Hughes didn't know what had alerted him. Whatever it was came and went too quickly for him to sort it out, and there was no time to try anyway. Perhaps it was simply instinct, or perhaps his trained subconscious had picked up on something his forebrain never noticed, but he was already turning when the first knife came out of the night.

He grunted in agony as the keen-edged steel drove into his back, above and to the outside of his right kidney. The blade grated on rib, and then his own movement wrenched it out of his flesh. He staggered to one side, feeling the scalding rush of blood, and the man who'd knifed him snarled and closed for another thrust.

But Captain Steve Hughes had been chosen for this assignment for many reasons, and one of them was that he was very, very tough and very well trained. His right hand had gone to his pulser even as he turned, and despite the agony of his wound, the weapon came out of the holster with smooth, deadly speed. The knife man's eyes widened in sudden panic as his forward rush rammed the pulser's muzzle into his own belly, and then Hughes squeezed the trigger.

The burst of hypersonic darts almost ripped his assailant in two. The pulser's shrill whine rebounded from the stone buildings lining the narrow roadway, but it wasn't fueled by chemical explosives the way older-style side arms had been. There was no thunder of gunfire, and the man Hughes had shot went down without a sound, a corpse before he had time even to think about screaming.

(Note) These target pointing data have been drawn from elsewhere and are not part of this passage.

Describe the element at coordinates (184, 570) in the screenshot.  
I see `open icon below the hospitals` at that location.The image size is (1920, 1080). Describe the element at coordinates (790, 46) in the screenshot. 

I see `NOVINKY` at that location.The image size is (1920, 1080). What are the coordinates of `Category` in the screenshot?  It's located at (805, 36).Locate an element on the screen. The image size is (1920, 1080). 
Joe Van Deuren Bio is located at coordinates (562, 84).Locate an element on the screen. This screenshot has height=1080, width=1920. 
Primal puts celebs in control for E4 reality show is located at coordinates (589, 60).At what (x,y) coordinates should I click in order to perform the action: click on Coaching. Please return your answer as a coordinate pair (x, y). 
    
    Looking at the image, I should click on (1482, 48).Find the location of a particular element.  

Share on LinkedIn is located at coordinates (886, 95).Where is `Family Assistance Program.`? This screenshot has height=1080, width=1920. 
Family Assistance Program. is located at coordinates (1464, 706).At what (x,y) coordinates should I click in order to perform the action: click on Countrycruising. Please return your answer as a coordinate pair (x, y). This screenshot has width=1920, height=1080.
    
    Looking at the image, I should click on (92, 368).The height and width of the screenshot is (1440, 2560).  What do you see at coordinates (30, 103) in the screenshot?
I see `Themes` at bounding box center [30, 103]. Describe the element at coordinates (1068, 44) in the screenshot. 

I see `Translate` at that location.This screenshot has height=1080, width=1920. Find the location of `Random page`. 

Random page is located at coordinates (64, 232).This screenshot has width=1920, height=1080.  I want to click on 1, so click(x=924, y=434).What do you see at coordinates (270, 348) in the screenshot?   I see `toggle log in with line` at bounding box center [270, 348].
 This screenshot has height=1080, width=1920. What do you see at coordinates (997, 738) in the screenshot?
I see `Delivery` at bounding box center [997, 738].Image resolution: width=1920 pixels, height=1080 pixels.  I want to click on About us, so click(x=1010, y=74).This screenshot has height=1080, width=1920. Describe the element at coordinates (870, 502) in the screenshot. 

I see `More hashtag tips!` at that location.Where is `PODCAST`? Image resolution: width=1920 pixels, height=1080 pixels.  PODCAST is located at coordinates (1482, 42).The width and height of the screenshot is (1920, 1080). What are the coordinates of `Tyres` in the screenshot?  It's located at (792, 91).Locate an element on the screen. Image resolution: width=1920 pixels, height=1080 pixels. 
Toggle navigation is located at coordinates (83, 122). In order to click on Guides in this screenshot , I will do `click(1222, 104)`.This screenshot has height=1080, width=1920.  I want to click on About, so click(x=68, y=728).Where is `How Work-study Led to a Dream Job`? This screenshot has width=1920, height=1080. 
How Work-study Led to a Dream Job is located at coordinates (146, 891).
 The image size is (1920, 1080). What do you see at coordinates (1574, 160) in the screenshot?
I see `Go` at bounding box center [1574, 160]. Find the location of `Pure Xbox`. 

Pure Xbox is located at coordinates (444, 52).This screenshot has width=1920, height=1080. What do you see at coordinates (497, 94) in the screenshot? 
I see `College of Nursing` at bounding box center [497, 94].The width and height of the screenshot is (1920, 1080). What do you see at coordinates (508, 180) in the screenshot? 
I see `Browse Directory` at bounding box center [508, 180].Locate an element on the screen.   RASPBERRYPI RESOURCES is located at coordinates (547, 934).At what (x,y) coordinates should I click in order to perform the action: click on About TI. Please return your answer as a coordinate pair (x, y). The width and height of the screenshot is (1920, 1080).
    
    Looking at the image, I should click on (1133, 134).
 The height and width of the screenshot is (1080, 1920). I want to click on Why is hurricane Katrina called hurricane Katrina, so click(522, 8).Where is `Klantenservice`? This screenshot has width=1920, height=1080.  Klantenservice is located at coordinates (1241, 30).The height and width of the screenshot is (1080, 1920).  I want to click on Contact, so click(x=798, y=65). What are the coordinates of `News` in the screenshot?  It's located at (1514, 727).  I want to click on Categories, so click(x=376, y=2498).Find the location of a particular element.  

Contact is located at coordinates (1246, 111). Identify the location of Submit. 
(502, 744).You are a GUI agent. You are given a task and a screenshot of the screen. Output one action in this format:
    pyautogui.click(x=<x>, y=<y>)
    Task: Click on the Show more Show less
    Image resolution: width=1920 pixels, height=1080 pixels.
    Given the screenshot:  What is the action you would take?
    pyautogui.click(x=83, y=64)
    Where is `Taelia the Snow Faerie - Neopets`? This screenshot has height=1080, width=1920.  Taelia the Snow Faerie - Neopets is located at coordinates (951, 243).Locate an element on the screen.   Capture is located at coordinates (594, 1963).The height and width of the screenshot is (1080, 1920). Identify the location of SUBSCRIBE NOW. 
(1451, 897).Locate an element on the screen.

Hughes staggered back, nauseated and suddenly weak-kneed as the shock of the wound hit him through the adrenaline rush. His hand shook, and he gritted his teeth against the white-hot pain lashing through him. He couldn't reach the wound without dropping his pulser, but he leaned heavily against the facade of a building, forcing himself to remain on his feet while he tried to press the elbow of his right arm against the dreadful, bleeding gash.

The combination of shock and pain was like a club, trying to beat him to his knees, and he shook his head doggedly. It had all happened so quickly there'd been no time to think about it, try to reason out what was happening, but instinct told him his assailant hadn't been alone.

Nor had he. Another man came out of the darkness of the alley. Dim light, spilling from a window high overhead, gleamed faintly on a steel blade, and he charged Hughes with an ugly curse, trying to close before the dazed armsman could react.

He almost made it, but another blast of pulser darts took him in the chest, and he sprawled backwards with a dull, meaty thud.